## Work request
Give back the records in their entirety, exactly.

## Task data
☆ ☆ ☆
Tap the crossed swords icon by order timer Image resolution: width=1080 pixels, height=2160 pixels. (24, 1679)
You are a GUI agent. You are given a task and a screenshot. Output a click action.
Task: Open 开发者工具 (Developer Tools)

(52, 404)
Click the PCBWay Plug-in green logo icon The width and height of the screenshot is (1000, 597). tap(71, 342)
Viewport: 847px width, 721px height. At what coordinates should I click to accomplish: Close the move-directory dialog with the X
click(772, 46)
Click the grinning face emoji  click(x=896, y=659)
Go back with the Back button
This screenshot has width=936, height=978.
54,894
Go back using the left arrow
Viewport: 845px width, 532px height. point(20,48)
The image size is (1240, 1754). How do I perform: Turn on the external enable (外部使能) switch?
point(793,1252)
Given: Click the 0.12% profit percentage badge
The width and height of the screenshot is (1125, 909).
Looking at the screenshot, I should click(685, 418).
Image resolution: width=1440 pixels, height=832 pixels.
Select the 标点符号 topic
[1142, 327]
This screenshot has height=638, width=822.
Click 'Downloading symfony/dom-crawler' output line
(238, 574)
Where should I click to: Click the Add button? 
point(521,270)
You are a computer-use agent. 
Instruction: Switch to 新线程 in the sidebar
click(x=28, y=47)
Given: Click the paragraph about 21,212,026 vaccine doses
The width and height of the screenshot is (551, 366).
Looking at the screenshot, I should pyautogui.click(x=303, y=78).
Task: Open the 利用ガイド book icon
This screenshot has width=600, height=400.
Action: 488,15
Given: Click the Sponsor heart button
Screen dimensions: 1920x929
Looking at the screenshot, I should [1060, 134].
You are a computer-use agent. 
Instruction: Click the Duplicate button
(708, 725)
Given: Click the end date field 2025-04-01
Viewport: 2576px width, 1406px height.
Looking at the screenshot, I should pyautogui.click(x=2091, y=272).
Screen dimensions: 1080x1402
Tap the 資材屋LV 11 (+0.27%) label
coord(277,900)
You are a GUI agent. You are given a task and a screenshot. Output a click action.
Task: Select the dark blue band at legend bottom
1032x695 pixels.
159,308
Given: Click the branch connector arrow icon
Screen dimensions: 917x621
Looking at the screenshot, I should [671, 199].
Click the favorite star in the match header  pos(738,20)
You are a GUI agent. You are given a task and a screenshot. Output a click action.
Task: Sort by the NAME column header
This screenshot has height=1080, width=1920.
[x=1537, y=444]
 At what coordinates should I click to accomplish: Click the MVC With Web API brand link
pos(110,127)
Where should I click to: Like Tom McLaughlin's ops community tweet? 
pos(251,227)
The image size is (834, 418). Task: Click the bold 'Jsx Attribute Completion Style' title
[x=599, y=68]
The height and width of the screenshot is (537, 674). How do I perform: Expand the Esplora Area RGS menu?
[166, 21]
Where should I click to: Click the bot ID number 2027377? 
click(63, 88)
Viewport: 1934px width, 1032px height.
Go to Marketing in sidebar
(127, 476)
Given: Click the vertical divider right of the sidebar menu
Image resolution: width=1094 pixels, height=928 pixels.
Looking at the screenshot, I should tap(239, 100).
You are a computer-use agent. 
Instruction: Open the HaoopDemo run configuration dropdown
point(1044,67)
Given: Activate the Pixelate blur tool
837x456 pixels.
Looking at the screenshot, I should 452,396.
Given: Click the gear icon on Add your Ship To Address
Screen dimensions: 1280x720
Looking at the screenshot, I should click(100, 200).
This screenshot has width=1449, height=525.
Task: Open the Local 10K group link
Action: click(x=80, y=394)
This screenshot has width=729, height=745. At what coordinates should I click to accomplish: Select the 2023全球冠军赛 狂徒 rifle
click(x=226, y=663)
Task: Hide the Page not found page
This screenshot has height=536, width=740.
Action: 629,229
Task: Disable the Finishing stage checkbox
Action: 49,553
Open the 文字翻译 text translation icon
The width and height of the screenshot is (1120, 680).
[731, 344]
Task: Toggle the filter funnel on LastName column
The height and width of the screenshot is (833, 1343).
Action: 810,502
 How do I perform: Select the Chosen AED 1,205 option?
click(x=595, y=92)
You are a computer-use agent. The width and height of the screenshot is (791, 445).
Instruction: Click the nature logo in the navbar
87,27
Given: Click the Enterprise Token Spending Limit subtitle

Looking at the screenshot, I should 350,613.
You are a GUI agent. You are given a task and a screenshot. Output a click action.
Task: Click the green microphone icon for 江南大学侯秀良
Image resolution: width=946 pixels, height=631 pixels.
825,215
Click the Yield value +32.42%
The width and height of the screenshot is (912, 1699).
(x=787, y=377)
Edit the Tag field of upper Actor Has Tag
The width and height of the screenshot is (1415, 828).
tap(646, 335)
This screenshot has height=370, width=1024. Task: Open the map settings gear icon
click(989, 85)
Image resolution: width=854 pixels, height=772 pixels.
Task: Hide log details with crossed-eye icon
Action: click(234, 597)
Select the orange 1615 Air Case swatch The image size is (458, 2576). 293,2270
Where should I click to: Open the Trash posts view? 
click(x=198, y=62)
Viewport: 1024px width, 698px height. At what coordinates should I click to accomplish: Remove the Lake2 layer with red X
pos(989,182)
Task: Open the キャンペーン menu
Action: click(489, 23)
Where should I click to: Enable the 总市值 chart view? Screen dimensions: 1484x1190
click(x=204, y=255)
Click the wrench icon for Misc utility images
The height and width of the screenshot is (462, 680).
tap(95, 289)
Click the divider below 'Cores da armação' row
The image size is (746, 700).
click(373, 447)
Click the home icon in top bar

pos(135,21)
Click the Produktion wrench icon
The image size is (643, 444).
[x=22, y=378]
☆ ☆ ☆
## Finished task
Tap the crossed swords icon by order timer Image resolution: width=1080 pixels, height=2160 pixels. (24, 1679)
You are a GUI agent. You are given a task and a screenshot. Output a click action.
Task: Open 开发者工具 (Developer Tools)

(52, 404)
Click the PCBWay Plug-in green logo icon The width and height of the screenshot is (1000, 597). tap(71, 342)
Viewport: 847px width, 721px height. At what coordinates should I click to accomplish: Close the move-directory dialog with the X
click(772, 46)
Click the grinning face emoji  click(x=896, y=659)
Go back with the Back button
This screenshot has width=936, height=978.
54,894
Go back using the left arrow
Viewport: 845px width, 532px height. point(20,48)
The image size is (1240, 1754). How do I perform: Turn on the external enable (外部使能) switch?
point(793,1252)
Given: Click the 0.12% profit percentage badge
The width and height of the screenshot is (1125, 909).
Looking at the screenshot, I should click(685, 418).
Image resolution: width=1440 pixels, height=832 pixels.
Select the 标点符号 topic
[1142, 327]
This screenshot has height=638, width=822.
Click 'Downloading symfony/dom-crawler' output line
(238, 574)
Where should I click to: Click the Add button? 
point(521,270)
You are a computer-use agent. 
Instruction: Switch to 新线程 in the sidebar
click(x=28, y=47)
Given: Click the paragraph about 21,212,026 vaccine doses
The width and height of the screenshot is (551, 366).
Looking at the screenshot, I should pyautogui.click(x=303, y=78).
Task: Open the 利用ガイド book icon
This screenshot has width=600, height=400.
Action: 488,15
Given: Click the Sponsor heart button
Screen dimensions: 1920x929
Looking at the screenshot, I should [1060, 134].
You are a computer-use agent. 
Instruction: Click the Duplicate button
(708, 725)
Given: Click the end date field 2025-04-01
Viewport: 2576px width, 1406px height.
Looking at the screenshot, I should pyautogui.click(x=2091, y=272).
Screen dimensions: 1080x1402
Tap the 資材屋LV 11 (+0.27%) label
coord(277,900)
You are a GUI agent. You are given a task and a screenshot. Output a click action.
Task: Select the dark blue band at legend bottom
1032x695 pixels.
159,308
Given: Click the branch connector arrow icon
Screen dimensions: 917x621
Looking at the screenshot, I should [671, 199].
Click the favorite star in the match header  pos(738,20)
You are a GUI agent. You are given a task and a screenshot. Output a click action.
Task: Sort by the NAME column header
This screenshot has height=1080, width=1920.
[x=1537, y=444]
 At what coordinates should I click to accomplish: Click the MVC With Web API brand link
pos(110,127)
Where should I click to: Like Tom McLaughlin's ops community tweet? 
pos(251,227)
The image size is (834, 418). Task: Click the bold 'Jsx Attribute Completion Style' title
[x=599, y=68]
The height and width of the screenshot is (537, 674). How do I perform: Expand the Esplora Area RGS menu?
[166, 21]
Where should I click to: Click the bot ID number 2027377? 
click(63, 88)
Viewport: 1934px width, 1032px height.
Go to Marketing in sidebar
(127, 476)
Given: Click the vertical divider right of the sidebar menu
Image resolution: width=1094 pixels, height=928 pixels.
Looking at the screenshot, I should tap(239, 100).
You are a computer-use agent. 
Instruction: Open the HaoopDemo run configuration dropdown
point(1044,67)
Given: Activate the Pixelate blur tool
837x456 pixels.
Looking at the screenshot, I should 452,396.
Given: Click the gear icon on Add your Ship To Address
Screen dimensions: 1280x720
Looking at the screenshot, I should click(100, 200).
This screenshot has width=1449, height=525.
Task: Open the Local 10K group link
Action: click(x=80, y=394)
This screenshot has width=729, height=745. At what coordinates should I click to accomplish: Select the 2023全球冠军赛 狂徒 rifle
click(x=226, y=663)
Task: Hide the Page not found page
This screenshot has height=536, width=740.
Action: 629,229
Task: Disable the Finishing stage checkbox
Action: 49,553
Open the 文字翻译 text translation icon
The width and height of the screenshot is (1120, 680).
[731, 344]
Task: Toggle the filter funnel on LastName column
The height and width of the screenshot is (833, 1343).
Action: 810,502
 How do I perform: Select the Chosen AED 1,205 option?
click(x=595, y=92)
You are a computer-use agent. The width and height of the screenshot is (791, 445).
Instruction: Click the nature logo in the navbar
87,27
Given: Click the Enterprise Token Spending Limit subtitle

Looking at the screenshot, I should 350,613.
You are a GUI agent. You are given a task and a screenshot. Output a click action.
Task: Click the green microphone icon for 江南大学侯秀良
Image resolution: width=946 pixels, height=631 pixels.
825,215
Click the Yield value +32.42%
The width and height of the screenshot is (912, 1699).
(x=787, y=377)
Edit the Tag field of upper Actor Has Tag
The width and height of the screenshot is (1415, 828).
tap(646, 335)
This screenshot has height=370, width=1024. Task: Open the map settings gear icon
click(989, 85)
Image resolution: width=854 pixels, height=772 pixels.
Task: Hide log details with crossed-eye icon
Action: click(234, 597)
Select the orange 1615 Air Case swatch The image size is (458, 2576). 293,2270
Where should I click to: Open the Trash posts view? 
click(x=198, y=62)
Viewport: 1024px width, 698px height. At what coordinates should I click to accomplish: Remove the Lake2 layer with red X
pos(989,182)
Task: Open the キャンペーン menu
Action: click(489, 23)
Where should I click to: Enable the 总市值 chart view? Screen dimensions: 1484x1190
click(x=204, y=255)
Click the wrench icon for Misc utility images
The height and width of the screenshot is (462, 680).
tap(95, 289)
Click the divider below 'Cores da armação' row
The image size is (746, 700).
click(373, 447)
Click the home icon in top bar

pos(135,21)
Click the Produktion wrench icon
The image size is (643, 444).
[x=22, y=378]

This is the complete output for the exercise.